To evaluate the specificity of the siRNA treatment against eIF4A1/2, we conducted an analysis of chromatin decondensation in HeLa cells transfected with either EGFP-eIF4A1 or a version of the construct that is resistant to siRNA (Fig. 2G and H). Our findings revealed that while the siRNA treatment effectively reduced the expression levels of endogenous eIF4A1/2 and EGFP-eIF4A1, the siRNA-resistant variant of EGFP-eIF4A1 remained unaffected. Notably, cells expressing this siRNA-resistant version exhibited decondensation kinetics upon the downregulation of endogenous eIF4A1/2 that were comparable to those observed in control-treated cells. In contrast, cells harboring the siRNA-sensitive EGFP-eIF4A1 construct demonstrated a significant reduction in decondensation kinetics.

These data indicate that eIF4A1/2 is required for efficient chromatin decondensation during mitotic exit.
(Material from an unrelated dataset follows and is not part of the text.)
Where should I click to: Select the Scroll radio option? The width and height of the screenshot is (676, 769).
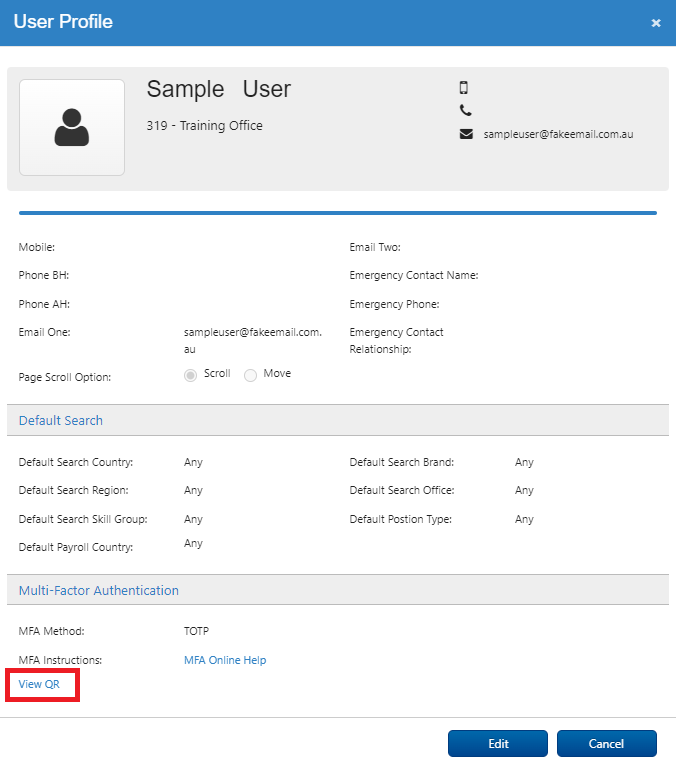coord(190,375)
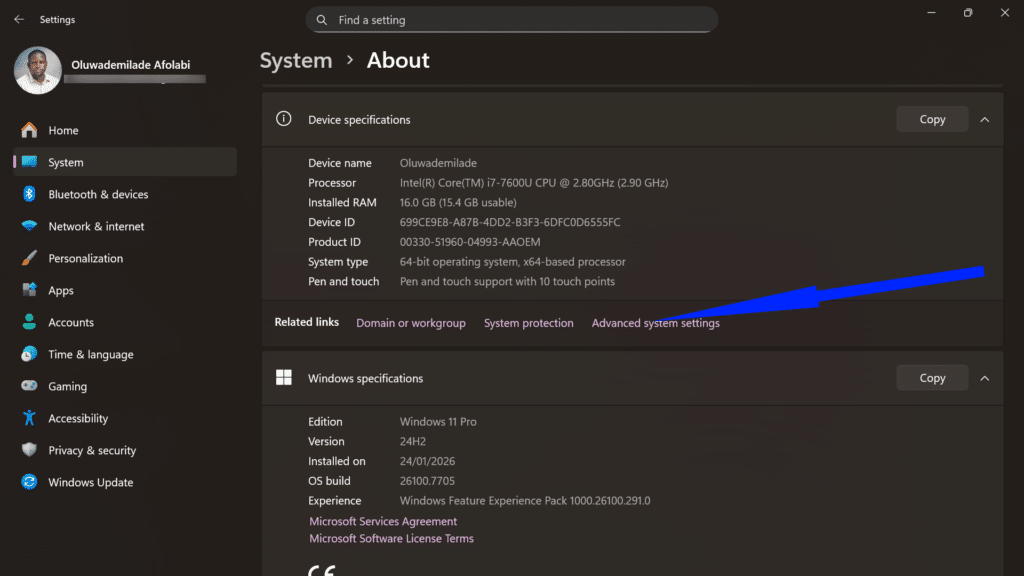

Its depletion blocks chromatin decondensation in Xenopus egg extracts, and downregulation of its expression slows down chromatin decondensation in HeLa cells and accordingly increases the time the cells are assigned in telophase. Like HeLa cells, RPE cells stably expressing H2B-RFP as a chromatin marker show a longer dwell time in telophase upon eIF4A1/2 downregulation (Supplementary Fig. 3C–E).
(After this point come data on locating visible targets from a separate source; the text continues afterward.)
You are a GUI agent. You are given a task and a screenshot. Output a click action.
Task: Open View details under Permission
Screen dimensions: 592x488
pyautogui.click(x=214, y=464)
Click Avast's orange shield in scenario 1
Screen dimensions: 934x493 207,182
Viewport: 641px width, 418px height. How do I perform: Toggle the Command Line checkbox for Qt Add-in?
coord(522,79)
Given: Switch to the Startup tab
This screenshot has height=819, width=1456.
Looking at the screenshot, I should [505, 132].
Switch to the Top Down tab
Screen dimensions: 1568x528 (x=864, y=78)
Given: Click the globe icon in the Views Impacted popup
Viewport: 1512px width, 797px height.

eIF4A1/2 downregulation affects the perichromatin layer

Mitotic chromosomes are covered by perichromatin^11,12,35, a layer of RNA and proteins essential for individualizing chromosomes. We wondered whether eIF4A1/2 acts as an RNA-helicase on the perichromatin, so we imaged RNA on the surface of mitotic chromosomes. To do this, we labeled the newly synthesized RNA with a 5-ethynyluridine pulse three hours before the synchronized cells entered mitosis and fixation, following a recently established protocol²¹, and imaged cells during the different mitotic phases. While the average fluorescence of RNA remained stable during metaphase and anaphase, there was a slight increase of the signal in telophase in control-treated cells. Notably, the downregulation of eIF4A1/2 led to a reduction in RNA signal across all three phases (Fig. 3A, B).
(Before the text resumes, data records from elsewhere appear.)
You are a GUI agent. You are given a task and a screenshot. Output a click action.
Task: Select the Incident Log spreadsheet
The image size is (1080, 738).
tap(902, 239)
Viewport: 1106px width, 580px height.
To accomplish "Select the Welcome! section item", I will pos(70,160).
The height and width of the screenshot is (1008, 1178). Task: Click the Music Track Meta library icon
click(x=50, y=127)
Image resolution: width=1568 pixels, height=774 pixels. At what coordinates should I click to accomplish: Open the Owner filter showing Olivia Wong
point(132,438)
**Fig. 3: Downregulation of eIF4A1/2 affects the RNA content and RNA helicases of the perichromosomal layer.**

Several proteins in the perichromatin layer can bind RNA such as DDX18 or DDX27^36,37, and we investigated whether their levels are influenced by the decreased RNA amount on mitotic chromosomes following eIF4A1/2 downregulation. Immunofluorescence using DDX18 and DDX27 antibodies on fixed HeLa cells expressing H2B-mCherry revealed distinct labeling of chromosomes by DDX18 and DDX27, with the highest intensity observed on anaphase chromosomes (Fig. 3C, D, G, H). After downregulating eIF4A1/2, the perichromatin signals for both DDX18 and DDX27 were significantly diminished during metaphase, anaphase, and telophase (Fig. 3D, H). This was accompanied by the appearance of cytosolic DDX18 and DDX27 spots (Fig. 3E, F, I, J).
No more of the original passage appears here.